Howard also thinks sport and the men and women who compete in it are "the first and still most reliable and relevant [form of] reality show". Hunt was a renowned playboy, while Lauda was and continues to be fiercely pragmatic and someone who doesn't suffer fools politely.

"The thing to be celebrated about Rush more than anything else is that these guys both exhibited rigorous honesty, and they lived by that," Howard continues. "Neither denied who they were, there was zero hypocrisy, they were very different, but they were their own mavericks.

"There was no Yoda guiding them to some higher plain of enlightenment - they didn't listen to anybody and they did it their way. But they didn't pretend to be anything different. And I think it's why both men were respected and is what, ultimately, brings the nobility to the way they chose to compete and live their lives."

Howard's respect for both men is similar to that which he held for another of his former subjects, the legendary broadcaster Sir David Frost, whose death on Saturday from a heart attack was announced just hours before the director spoke to me.

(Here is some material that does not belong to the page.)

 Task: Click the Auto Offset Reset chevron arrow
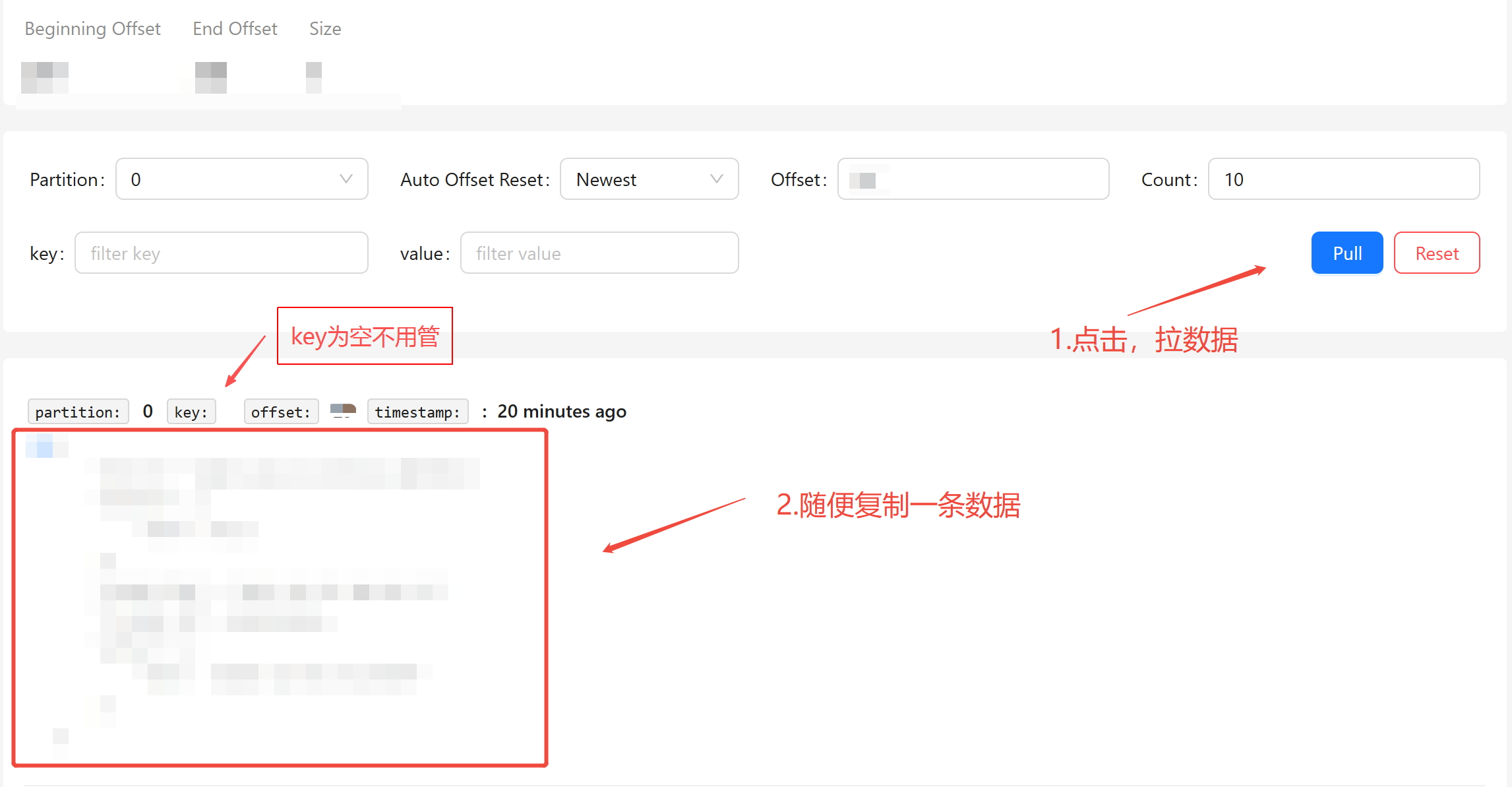(716, 179)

Clearly saddened by the news, Howard was also keen to pay his own tribute: "I really enjoyed getting to know Sir David. He was bright and witty and I really admired and respected his entrepreneurial side.

"He was a great personality - fast and funny and smart - but he had a kind of an audacity, or a courage, that I really admired, both in terms of the way he tackled his work but also with what he thought about. He was a pioneer as a producer."